We can all agree that the admissions process needs to change; as many have noted, forcing students to condense 18 years into 500 words is a woefully inadequate way to select a freshman class. But the new “Coalition Application,” well-intentioned though it may be, isn’t the answer — in fact, it may make things worse.
Starting next year, students can upload their accomplishments as they progress through high school onto a new online portfolio system. Troublingly, students are encouraged to show these portfolios to admissions officers as early as freshman year to receive feedback and advice. In theory, this sounds great. But the reality is that such a system will legitimize the hypercompetitive culture and toxic neuroticism fostered by College Confidential and other online forums.

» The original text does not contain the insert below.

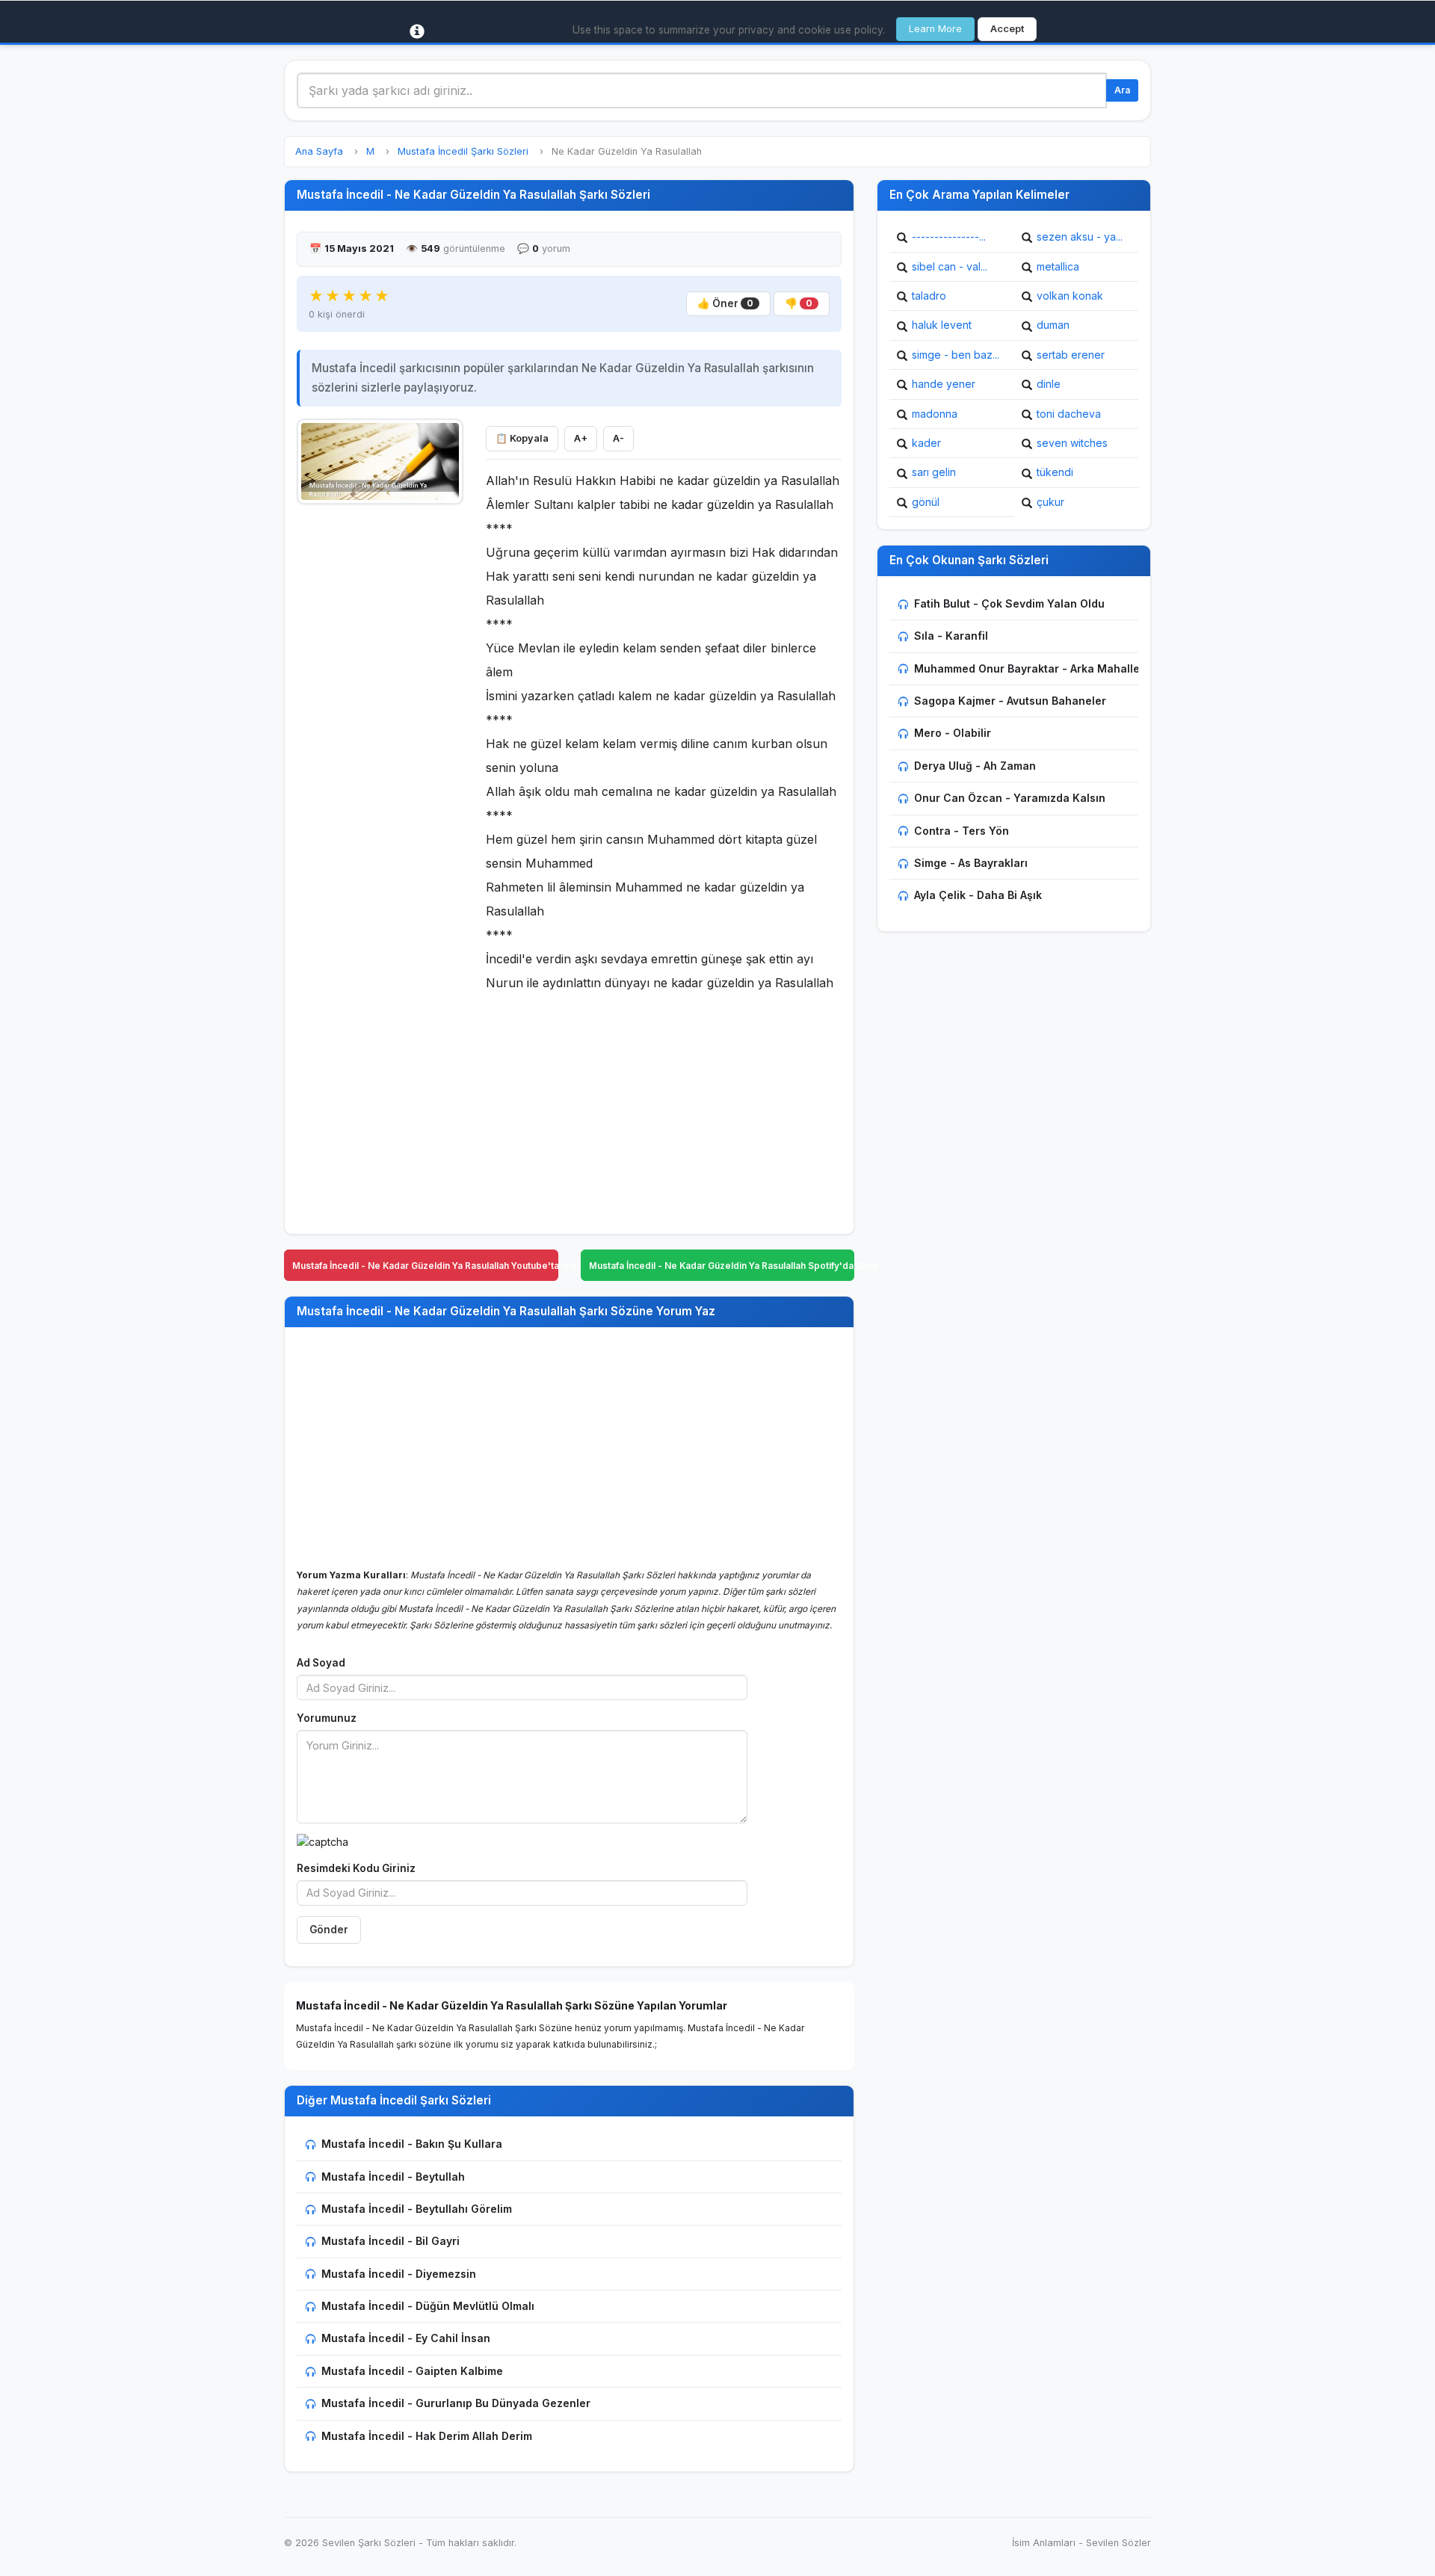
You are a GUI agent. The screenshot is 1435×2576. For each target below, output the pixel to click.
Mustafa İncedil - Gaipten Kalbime (412, 2371)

There’s already a sort of voodoo set of rituals surrounding college admissions. I remember being a freshman in high school and hearing the whispers: “Run for student council,” “Join that club,” “Do community service.” Why did a sizeable chunk of my high school class end up volunteering at the local hospital despite having no interest in the work whatsoever? Because they feared that they wouldn’t get into college otherwise. The country’s most competitive high schools are home to an arms race, with students struggling to collect trophies, test scores, awards, research grants and leadership positions. Nobody knows what gets someone into college, of course, so students latch onto whatever vague information they can find, regardless of its veracity.
Far too many students in my home state of California have suffered deep anxiety induced by the college application process. Many a late night conversation was devoted to how anxious my friends and I were about everything — and these conversations started as early as freshman year. It was unhealthy.

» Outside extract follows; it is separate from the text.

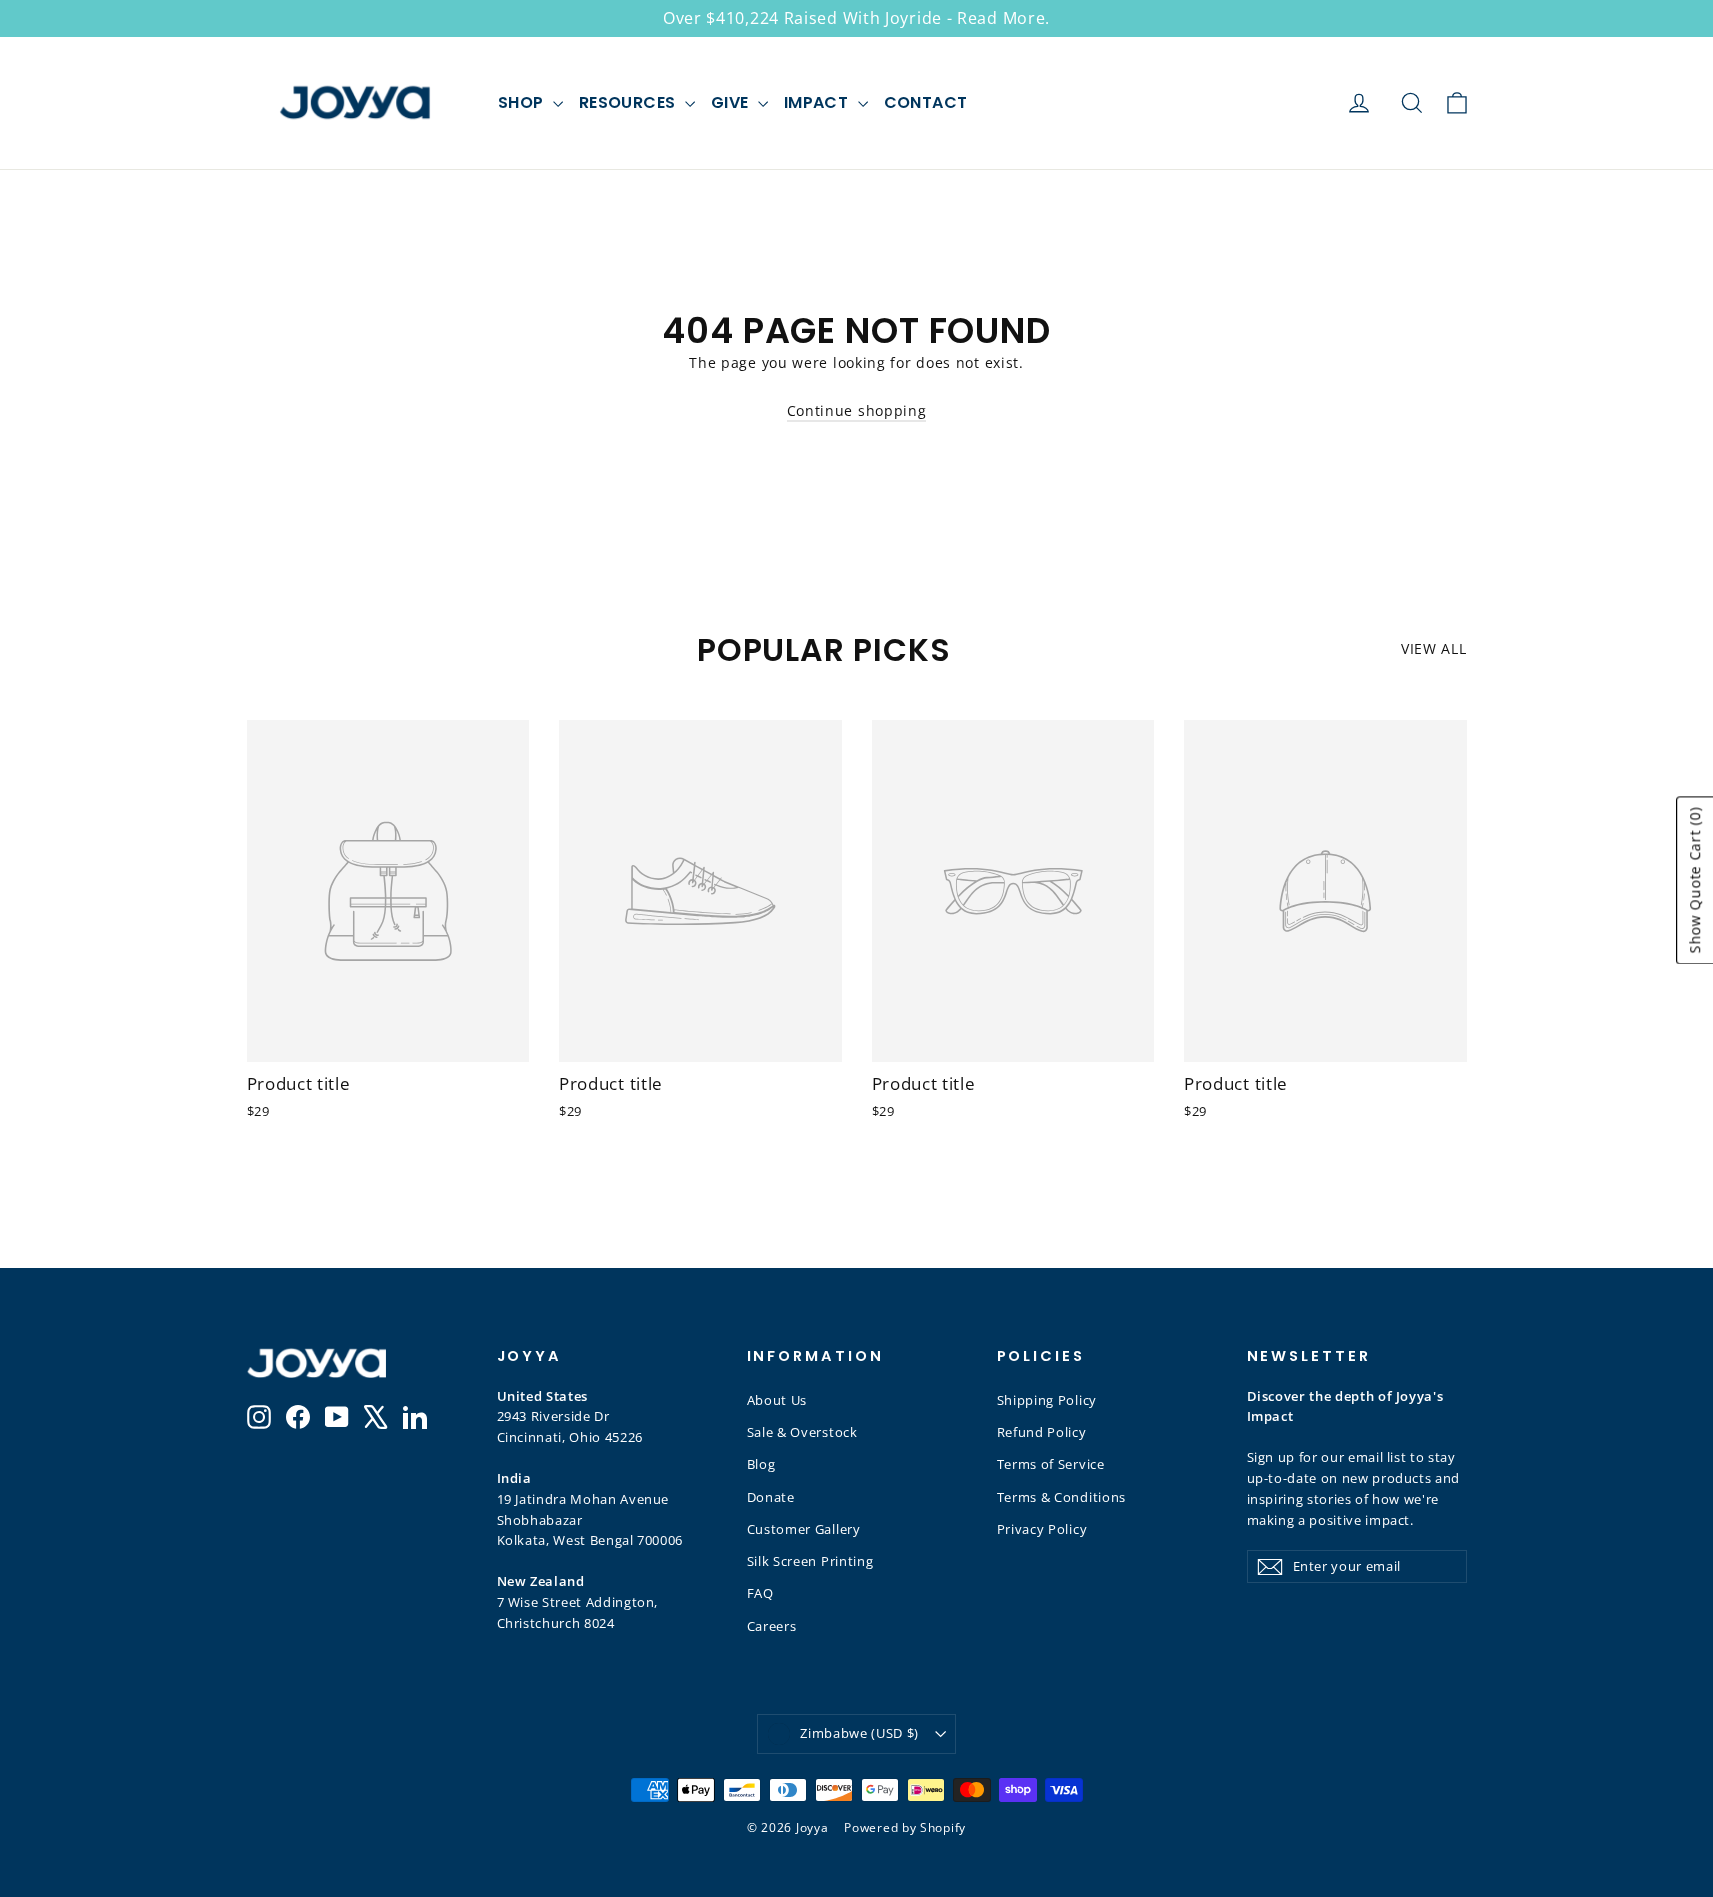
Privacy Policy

So what happens now? Students who do not submit portfolios early on are effectively at a disadvantage. All those fears of not doing enough, achieving enough or proving themselves enough will gain some level of validity as students will inevitably compare the feedback they receive from admissions officers with one another. I’m worried about what kinds of late-night conversations students will have next year. Is it really so much of a stretch to suggest that students will see their educational futures determined as early as ninth grade? And when does this end? Will we begin looking at who spoke first in kindergarten?
When it comes to the college application process, there’s a huge knowledge disparity between high-income and low-income families — largely because of how convoluted the entire system has become. I admire the Coalition’s attempt to encourage low-income students to apply by stressing the importance of long-term planning, but this won’t work. If anything, it will confuse students even more, especially without the robust system of college counselors that more affluent neighborhoods enjoy. Instead, the gap will get even wider as rich students receive feedback from the very admissions officers who will be reviewing their applications in years to come. Admittedly, the system does allow low-income students to ask admissions officers questions directly online. But I worry that without any face-to-face interaction this tool will go unused.
Right now, the Coalition boasts that it includes Ivy League schools, Stanford, Duke and several other top-notch colleges. But this too is a problem. Many students frankly do not have the resources to attend these schools, even if they do get in. The Coalition Application, which notably omits the entire University of California system, does little to help students apply to some of the most popular universities in the country, such as many state schools.
Instead, the application caters largely to upper-middle-class families who are already encouraging their children to get involved in the process early on. Rather than creating what amounts to an early college application, the Coalition ought to focus on creating a system of outreach to low-income families and pooling its vast resources to build a better and more accessible application experience.